§ Problem to solve
Check each line of the entries for "agent" and report the ones that have it.

Input data Block Start

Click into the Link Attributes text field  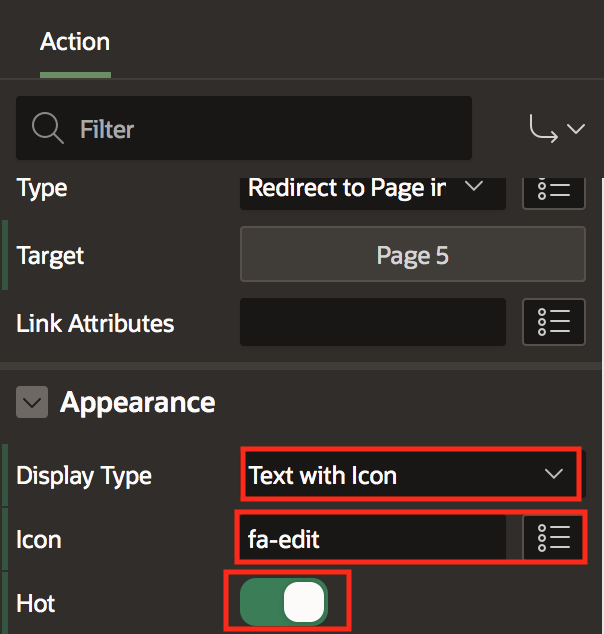pos(372,322)
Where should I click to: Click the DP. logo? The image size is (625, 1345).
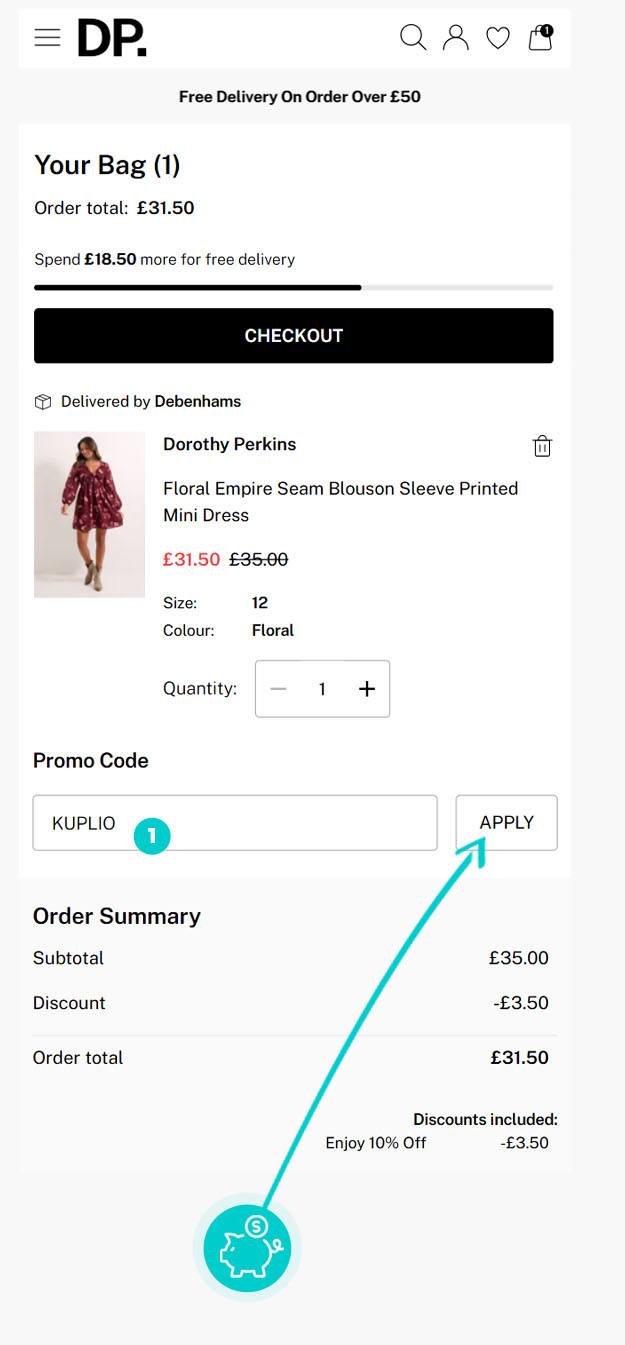click(x=112, y=38)
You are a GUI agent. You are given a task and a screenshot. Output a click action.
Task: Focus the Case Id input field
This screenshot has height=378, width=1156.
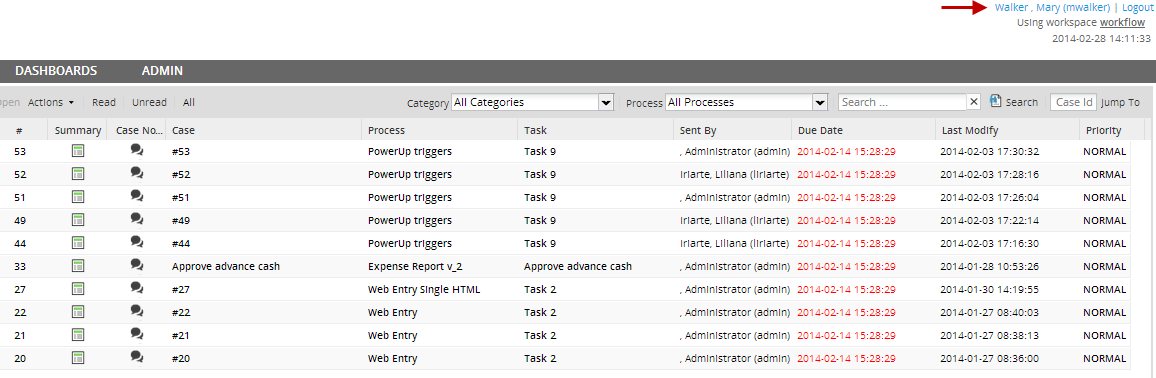(x=1073, y=102)
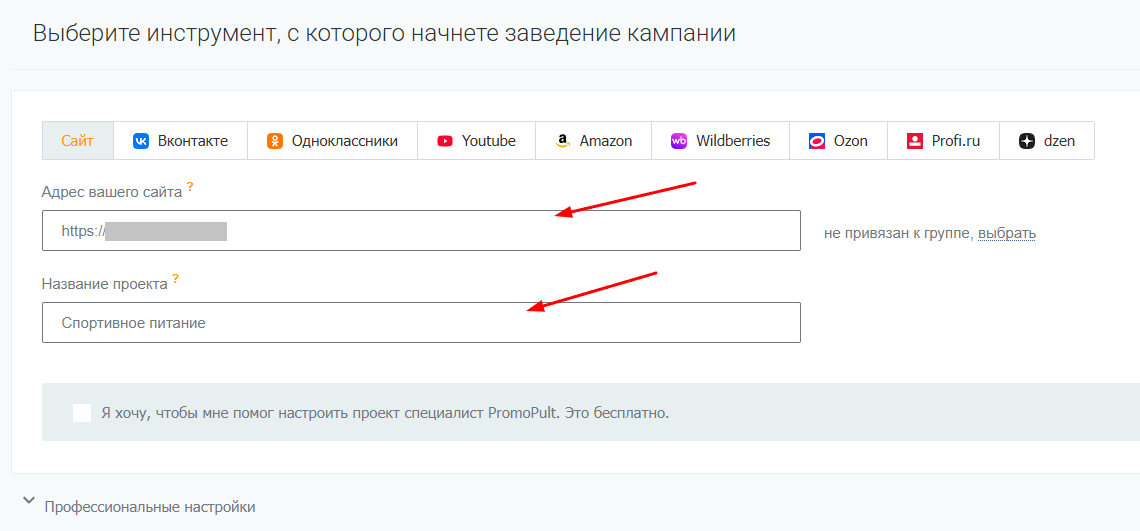Viewport: 1140px width, 531px height.
Task: Open help hint next to Название проекта
Action: pyautogui.click(x=176, y=279)
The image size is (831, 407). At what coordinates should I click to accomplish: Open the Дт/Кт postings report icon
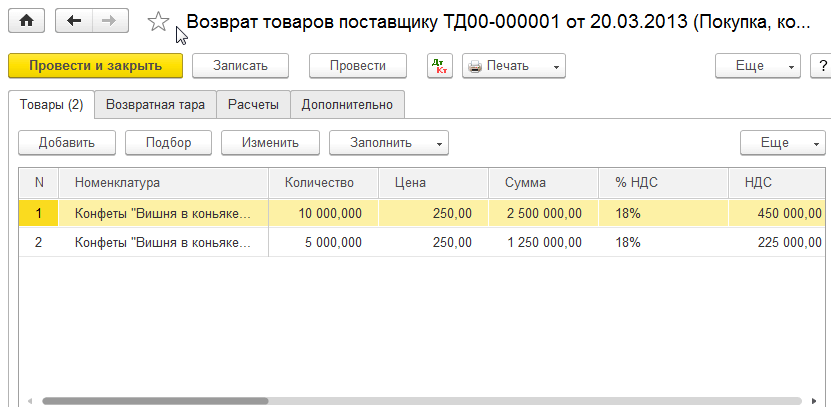[439, 65]
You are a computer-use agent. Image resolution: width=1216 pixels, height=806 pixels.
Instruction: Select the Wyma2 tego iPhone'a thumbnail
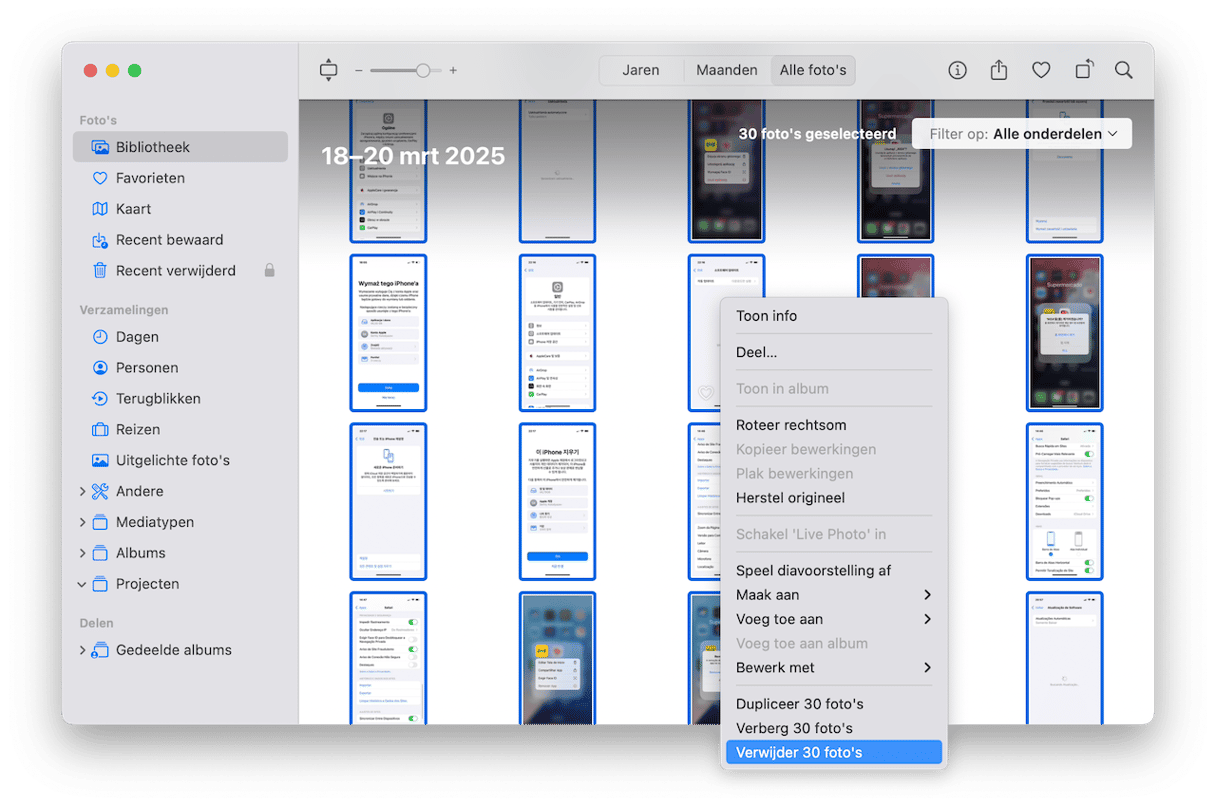388,333
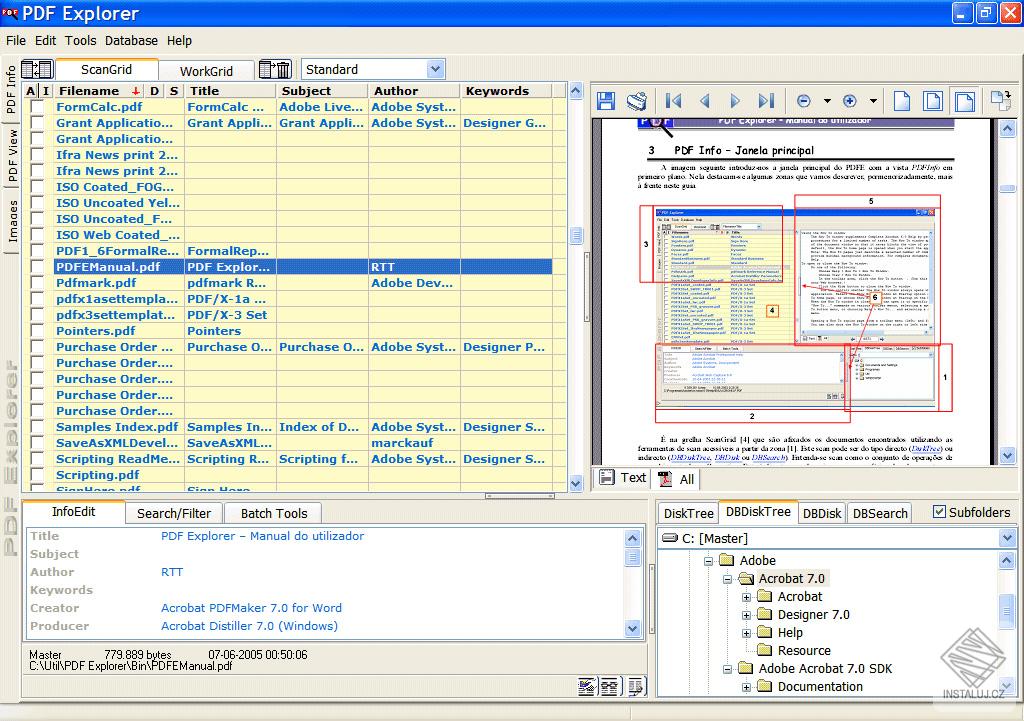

Input data Block End

§ Result of the task
You are a GUI agent. You are given a task and a screenshot. Output a click action.
You are a computer-use agent. Image resolution: width=1216 pixels, height=806 pixels.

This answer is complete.